Hace tiempo que el periodismo en rasgos generales está a la altura del betún. Y me da rabia porque es una profesión muy bonita, muy sacrificada y que da mucha estima personal, pero ya no es lo que era. No hay periodismo, sino comunicación.
A nivel del deporte en general es otro tema aparte. Numerosos gazapos hemos leído u oído en la prensa, desde la edición digital de ‘Diario Marca’ poniendo recientemente como argentino a Diego Costa y uruguayo a Justo Villar al ‘Diario AS’ dando otro sentido a las declaraciones de Marcos, pasando por la ‘Cadena Ser’ con De la Morena lanzándose a la yugular a Mendilíbar, etc.

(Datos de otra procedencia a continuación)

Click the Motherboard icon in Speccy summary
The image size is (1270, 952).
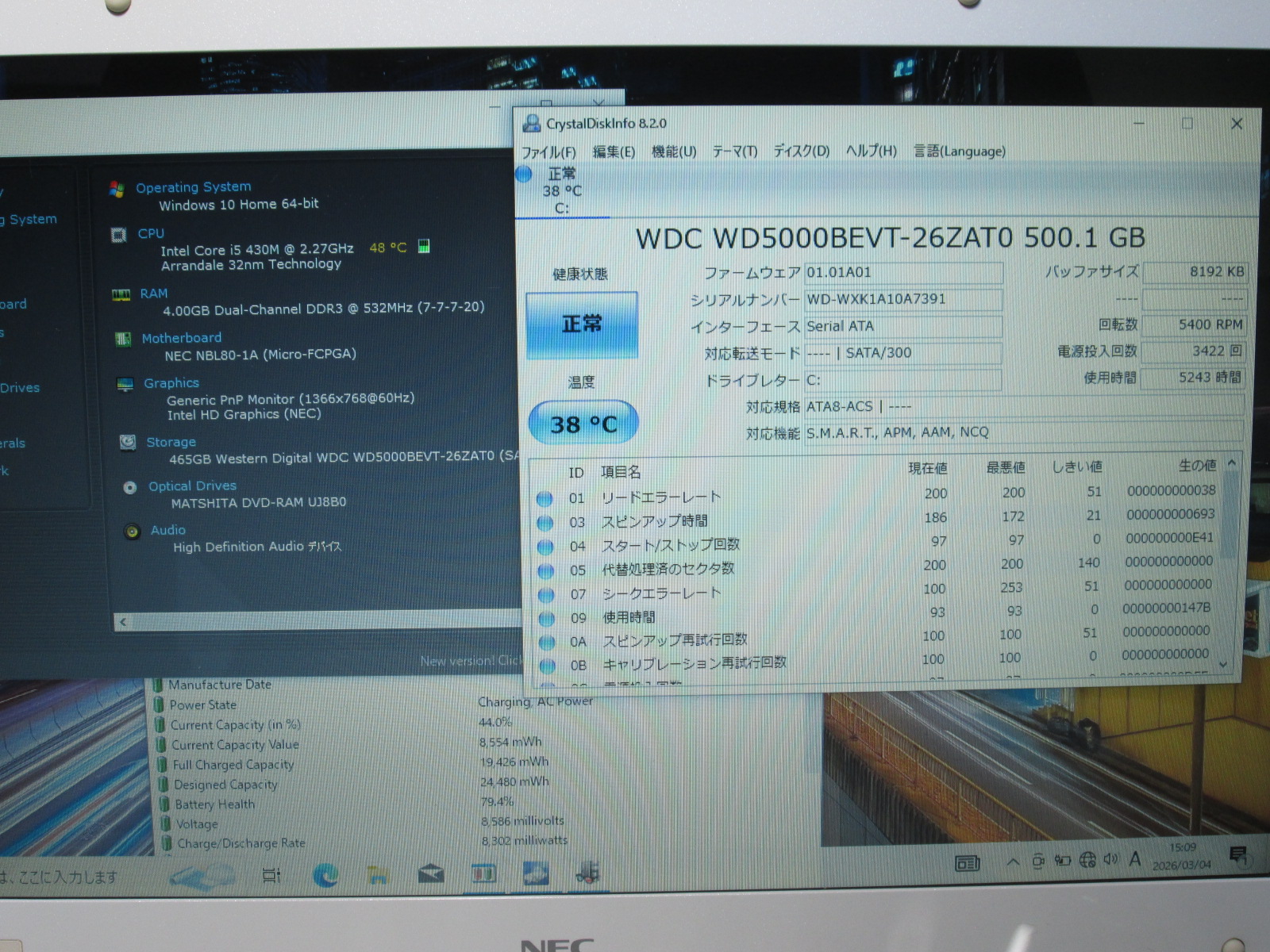(123, 339)
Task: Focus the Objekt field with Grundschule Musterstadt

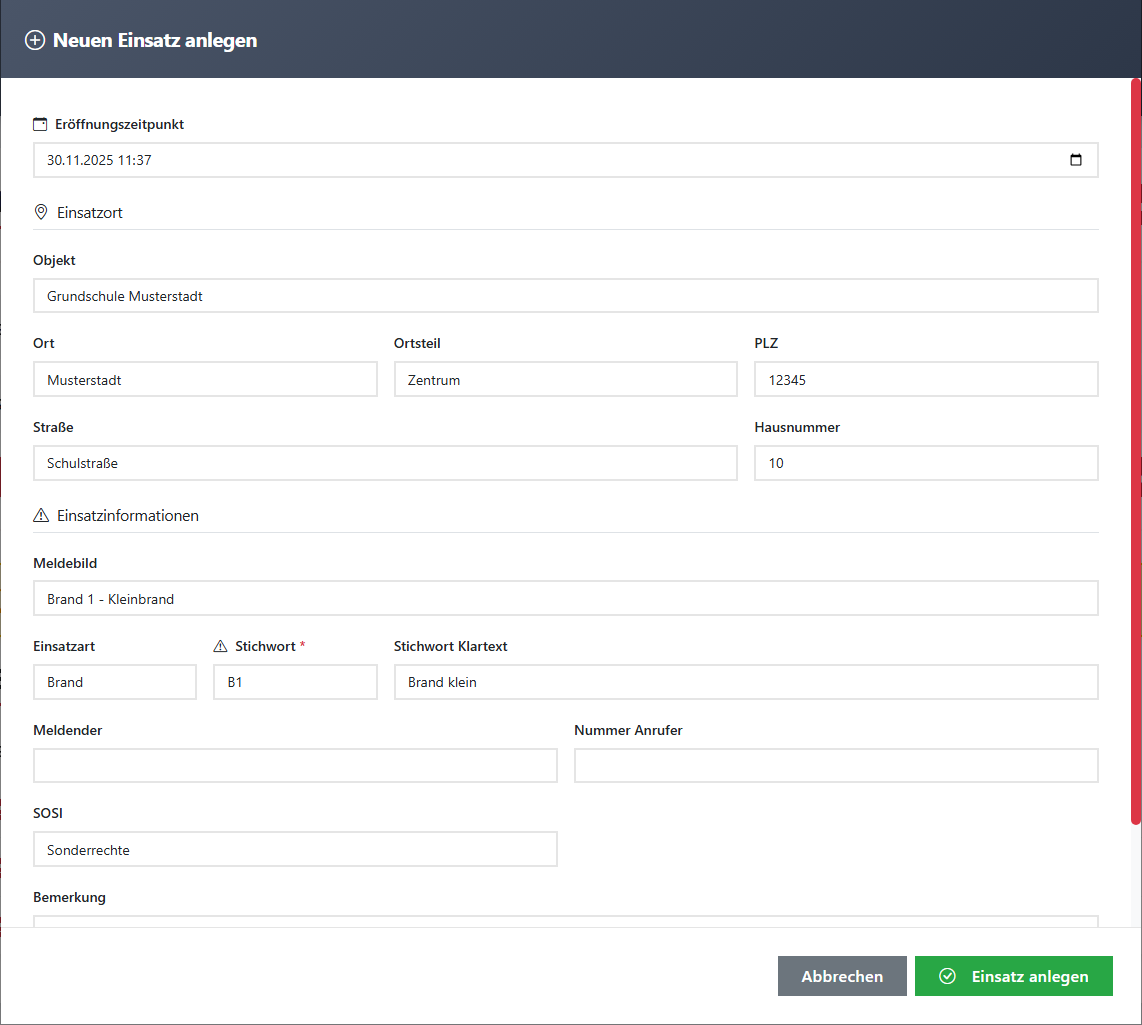Action: [565, 296]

Son algunos ejemplos que puedo poner pero también los puedo reducir al deporte vallisoletano. Eso sí, no tengo ganas de hacerlo, que nos lee mucha gente y periodistas, y no quiero que se entiendan mal mis palabras. Lo que no termino de entender es que digan que un medio serio, responsable, que siempre utiliza la crítica constructiva y pionero en este mundo de internet de otros medios, sea considerado (o nos consideren) como «no serio».

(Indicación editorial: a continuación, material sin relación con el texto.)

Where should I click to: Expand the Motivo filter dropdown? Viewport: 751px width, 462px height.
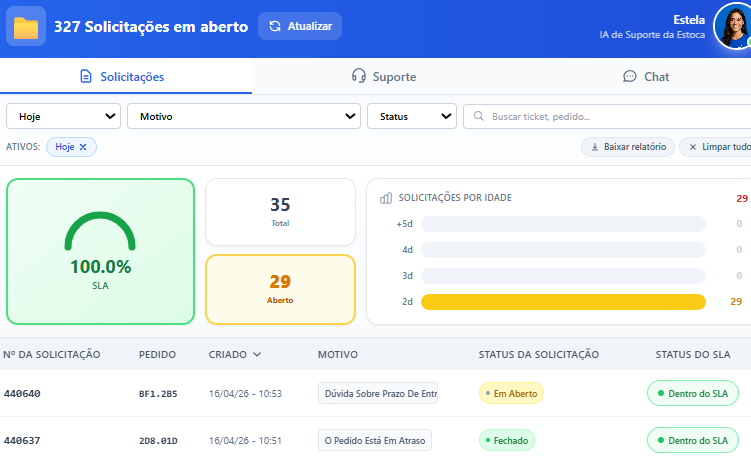pos(243,117)
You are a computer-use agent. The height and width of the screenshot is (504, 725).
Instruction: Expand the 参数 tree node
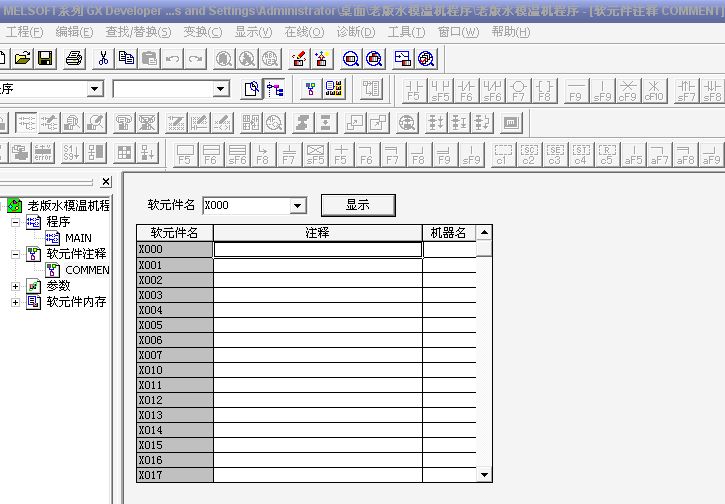[x=16, y=286]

¿Qué se considera, entonces, serio? ¿Un medio donde meten la pata hasta arriba? ¿Tener una carrera que la mitad de periodistas de Valladolid no la tienen? ¿Recibir dinero por parte deun medio? Hasta en estos sitios hay quien nos cataloga como de segunda categoría, y no me parece justo.
Volvamos al periodismo. ¿Quién marca la línea editorial? En Valladolid se han propuesto todos aunar esfuerzos para intentar no crear mal ambiente y ayudar al Real Valladolid. ¿Es necesario esa unión? Habrá quien diga que sí y habrá quien diga que no. Y quizá haya gente que no le guste que el aficionado dé caña, por ejemplo, en el foro de esta web. Olvidan que esto es democracia y, desde luego, la democracia sí que es seria.